A sharp ache jolts through Clare’s shoulder. She rests her palm over it. She can’t tell if she’s sweating from the heat or from the feverish spell that comes with the long stretch without anything for the pain. Withdrawal.
“I am angry,” Clare says, her voice low. “Really angry, actually. More than you can know.”
“It’s been devastating,” Helen says. “Just devastating. We’re doing everything we can to find them. To figure this all out. I have hope. I do. I really do.”
“I’m here to help,” Clare says. “Honestly. That’s all I want. I’ll speak to the police. I’ll search the river myself. I’ll do whatever I can.”
In a flash Clare’s eyes fill. The tears are strangely authentic. Maybe she need only think of her own regrets to invoke this emotion, to think of her own departure, all that she left behind.
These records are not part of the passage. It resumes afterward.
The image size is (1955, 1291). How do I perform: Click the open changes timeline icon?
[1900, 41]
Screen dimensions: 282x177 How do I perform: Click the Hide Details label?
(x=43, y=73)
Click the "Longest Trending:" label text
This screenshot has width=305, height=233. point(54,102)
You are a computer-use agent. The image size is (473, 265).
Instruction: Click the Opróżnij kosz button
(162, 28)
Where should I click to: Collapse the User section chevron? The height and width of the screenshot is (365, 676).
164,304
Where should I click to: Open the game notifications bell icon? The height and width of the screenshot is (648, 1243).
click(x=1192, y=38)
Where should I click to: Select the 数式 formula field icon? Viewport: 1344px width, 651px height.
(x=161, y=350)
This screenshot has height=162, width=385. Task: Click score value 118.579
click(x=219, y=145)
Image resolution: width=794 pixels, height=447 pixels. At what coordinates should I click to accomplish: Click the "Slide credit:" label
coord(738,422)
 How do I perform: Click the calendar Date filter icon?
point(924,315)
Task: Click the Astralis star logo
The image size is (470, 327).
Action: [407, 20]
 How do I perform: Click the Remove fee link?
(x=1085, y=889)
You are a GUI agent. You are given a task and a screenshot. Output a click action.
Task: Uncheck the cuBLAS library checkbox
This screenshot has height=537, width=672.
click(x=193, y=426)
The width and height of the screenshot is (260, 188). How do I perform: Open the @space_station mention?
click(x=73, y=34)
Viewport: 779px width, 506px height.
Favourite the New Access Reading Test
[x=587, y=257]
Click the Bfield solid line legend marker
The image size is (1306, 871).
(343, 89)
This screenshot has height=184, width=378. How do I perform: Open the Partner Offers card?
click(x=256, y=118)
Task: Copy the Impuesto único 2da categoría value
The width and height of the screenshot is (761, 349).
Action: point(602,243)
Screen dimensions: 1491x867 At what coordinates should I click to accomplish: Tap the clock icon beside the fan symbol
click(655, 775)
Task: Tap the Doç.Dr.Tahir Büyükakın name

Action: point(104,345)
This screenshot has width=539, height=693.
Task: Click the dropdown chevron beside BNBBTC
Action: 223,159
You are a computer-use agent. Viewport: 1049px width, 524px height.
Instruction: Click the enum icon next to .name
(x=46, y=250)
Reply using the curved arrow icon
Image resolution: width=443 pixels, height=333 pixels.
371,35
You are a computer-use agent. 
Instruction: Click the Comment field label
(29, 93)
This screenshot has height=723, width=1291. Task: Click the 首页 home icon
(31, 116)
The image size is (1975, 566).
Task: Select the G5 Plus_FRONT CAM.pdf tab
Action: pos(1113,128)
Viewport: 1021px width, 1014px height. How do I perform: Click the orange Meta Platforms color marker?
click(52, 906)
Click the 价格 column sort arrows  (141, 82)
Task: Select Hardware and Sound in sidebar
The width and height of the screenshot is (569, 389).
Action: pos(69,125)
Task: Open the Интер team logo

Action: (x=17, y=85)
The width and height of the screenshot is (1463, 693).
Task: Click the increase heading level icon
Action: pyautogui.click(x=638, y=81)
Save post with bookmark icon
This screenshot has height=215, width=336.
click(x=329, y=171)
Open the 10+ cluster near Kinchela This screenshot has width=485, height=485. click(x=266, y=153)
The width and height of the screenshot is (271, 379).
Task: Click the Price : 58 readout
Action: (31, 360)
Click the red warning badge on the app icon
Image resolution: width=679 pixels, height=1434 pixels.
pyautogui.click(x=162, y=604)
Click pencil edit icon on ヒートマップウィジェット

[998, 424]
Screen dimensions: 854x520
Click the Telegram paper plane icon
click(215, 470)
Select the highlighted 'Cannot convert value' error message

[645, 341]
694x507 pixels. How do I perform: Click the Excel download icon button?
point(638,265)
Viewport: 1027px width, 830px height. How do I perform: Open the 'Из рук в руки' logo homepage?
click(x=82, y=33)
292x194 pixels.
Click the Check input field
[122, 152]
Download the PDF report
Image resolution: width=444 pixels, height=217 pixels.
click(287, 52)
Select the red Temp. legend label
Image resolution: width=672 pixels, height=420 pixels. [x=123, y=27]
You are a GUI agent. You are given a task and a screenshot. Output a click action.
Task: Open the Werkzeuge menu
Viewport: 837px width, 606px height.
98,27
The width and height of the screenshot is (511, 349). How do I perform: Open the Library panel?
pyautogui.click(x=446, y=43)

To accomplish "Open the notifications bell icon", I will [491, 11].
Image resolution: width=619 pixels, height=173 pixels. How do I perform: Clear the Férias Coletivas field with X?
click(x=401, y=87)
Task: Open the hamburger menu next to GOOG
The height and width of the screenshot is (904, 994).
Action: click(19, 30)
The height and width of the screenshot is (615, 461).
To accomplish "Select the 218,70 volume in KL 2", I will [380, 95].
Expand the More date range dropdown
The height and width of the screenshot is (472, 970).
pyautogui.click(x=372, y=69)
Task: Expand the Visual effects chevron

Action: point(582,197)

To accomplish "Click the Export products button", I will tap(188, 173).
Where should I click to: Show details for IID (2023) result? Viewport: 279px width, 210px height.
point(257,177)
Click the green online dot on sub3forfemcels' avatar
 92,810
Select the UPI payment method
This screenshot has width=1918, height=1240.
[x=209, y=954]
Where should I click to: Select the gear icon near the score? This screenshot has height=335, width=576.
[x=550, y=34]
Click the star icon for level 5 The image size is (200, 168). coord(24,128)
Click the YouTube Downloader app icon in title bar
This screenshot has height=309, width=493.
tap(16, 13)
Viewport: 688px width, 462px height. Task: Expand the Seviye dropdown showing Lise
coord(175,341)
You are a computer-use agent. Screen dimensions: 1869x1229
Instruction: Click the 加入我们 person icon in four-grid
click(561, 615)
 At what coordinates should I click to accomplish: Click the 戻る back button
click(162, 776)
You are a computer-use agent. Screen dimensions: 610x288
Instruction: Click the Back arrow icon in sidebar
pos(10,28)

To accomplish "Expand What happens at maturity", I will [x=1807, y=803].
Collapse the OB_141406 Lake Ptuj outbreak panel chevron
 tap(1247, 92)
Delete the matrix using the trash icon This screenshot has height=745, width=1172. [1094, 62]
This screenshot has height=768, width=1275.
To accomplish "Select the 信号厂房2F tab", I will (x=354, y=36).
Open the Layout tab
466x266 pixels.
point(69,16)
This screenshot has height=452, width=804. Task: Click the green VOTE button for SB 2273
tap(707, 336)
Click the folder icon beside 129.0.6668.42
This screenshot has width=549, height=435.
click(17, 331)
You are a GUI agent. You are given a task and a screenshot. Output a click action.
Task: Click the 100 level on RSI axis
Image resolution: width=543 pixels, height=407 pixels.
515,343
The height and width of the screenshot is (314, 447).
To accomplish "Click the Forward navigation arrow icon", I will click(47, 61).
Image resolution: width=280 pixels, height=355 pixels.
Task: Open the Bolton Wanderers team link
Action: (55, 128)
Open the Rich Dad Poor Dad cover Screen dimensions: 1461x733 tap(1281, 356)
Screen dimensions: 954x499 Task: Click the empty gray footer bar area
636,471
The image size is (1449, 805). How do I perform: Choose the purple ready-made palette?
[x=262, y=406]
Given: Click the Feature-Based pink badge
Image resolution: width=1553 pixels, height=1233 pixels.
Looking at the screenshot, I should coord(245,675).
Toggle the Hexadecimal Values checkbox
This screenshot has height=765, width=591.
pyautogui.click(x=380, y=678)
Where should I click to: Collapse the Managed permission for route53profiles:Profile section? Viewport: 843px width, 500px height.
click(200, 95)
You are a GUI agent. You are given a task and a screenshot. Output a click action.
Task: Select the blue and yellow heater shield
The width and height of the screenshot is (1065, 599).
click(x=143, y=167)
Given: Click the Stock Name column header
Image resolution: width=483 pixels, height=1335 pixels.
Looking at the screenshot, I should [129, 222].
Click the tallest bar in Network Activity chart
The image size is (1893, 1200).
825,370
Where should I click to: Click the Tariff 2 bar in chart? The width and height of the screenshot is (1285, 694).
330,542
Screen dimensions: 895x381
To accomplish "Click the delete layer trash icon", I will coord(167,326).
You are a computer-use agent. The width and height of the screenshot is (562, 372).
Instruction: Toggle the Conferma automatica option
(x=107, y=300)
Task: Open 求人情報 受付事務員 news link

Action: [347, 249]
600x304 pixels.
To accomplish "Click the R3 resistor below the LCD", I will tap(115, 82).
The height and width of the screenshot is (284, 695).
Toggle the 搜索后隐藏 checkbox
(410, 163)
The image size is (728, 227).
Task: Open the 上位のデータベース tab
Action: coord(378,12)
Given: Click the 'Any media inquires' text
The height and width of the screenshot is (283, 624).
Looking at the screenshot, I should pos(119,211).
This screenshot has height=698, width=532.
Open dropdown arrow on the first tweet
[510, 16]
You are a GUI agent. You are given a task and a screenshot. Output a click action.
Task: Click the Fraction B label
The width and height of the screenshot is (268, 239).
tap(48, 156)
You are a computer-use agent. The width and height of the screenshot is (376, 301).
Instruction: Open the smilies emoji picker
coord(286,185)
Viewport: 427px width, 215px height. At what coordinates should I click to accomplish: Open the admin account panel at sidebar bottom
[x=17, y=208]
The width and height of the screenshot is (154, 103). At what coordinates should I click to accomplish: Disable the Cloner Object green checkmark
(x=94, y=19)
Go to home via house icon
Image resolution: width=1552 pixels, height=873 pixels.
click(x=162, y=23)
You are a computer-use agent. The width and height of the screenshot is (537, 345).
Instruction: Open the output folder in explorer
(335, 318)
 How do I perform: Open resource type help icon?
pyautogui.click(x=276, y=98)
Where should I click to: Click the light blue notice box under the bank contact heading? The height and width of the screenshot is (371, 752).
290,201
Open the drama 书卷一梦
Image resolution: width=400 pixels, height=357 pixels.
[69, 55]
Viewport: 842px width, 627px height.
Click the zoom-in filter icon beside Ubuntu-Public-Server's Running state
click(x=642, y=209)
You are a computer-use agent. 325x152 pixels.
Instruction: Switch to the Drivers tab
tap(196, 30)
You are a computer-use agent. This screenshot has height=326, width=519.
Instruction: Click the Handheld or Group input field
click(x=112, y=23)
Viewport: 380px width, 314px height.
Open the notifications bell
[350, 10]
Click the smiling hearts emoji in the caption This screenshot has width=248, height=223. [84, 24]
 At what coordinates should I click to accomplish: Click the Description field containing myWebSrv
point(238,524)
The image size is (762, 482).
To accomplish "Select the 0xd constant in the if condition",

She need only imagine Grace, imagine her oldest and only friend coming for her, coming too late just as she has
pretended to do here. Clare presses her fingers to her eyes. Helen reaches across the table to squeeze her hand.
“We appreciate that you’re here,” Helen says, standing. “I know Sally would appreciate it too.”
Raylene is watching Clare from her perch at the counter, arms crossed.
“We can go for a walk,” Helen continues. “Have a chat. Get some fresh air. Would that be okay, Clare?”
Clare nods, sniffling, scooping the crumbs from her muffin over the edge of the table into her cupped hand. These are women among whom trust must be earned. Is it a great stretch for Clare to play this part? No, Clare thinks, swiping away the last of the tears. She could have been friends with Sally. She could have tried to help her friend when everything went awry. So it isn’t a stretch that Clare might be the one to make things right.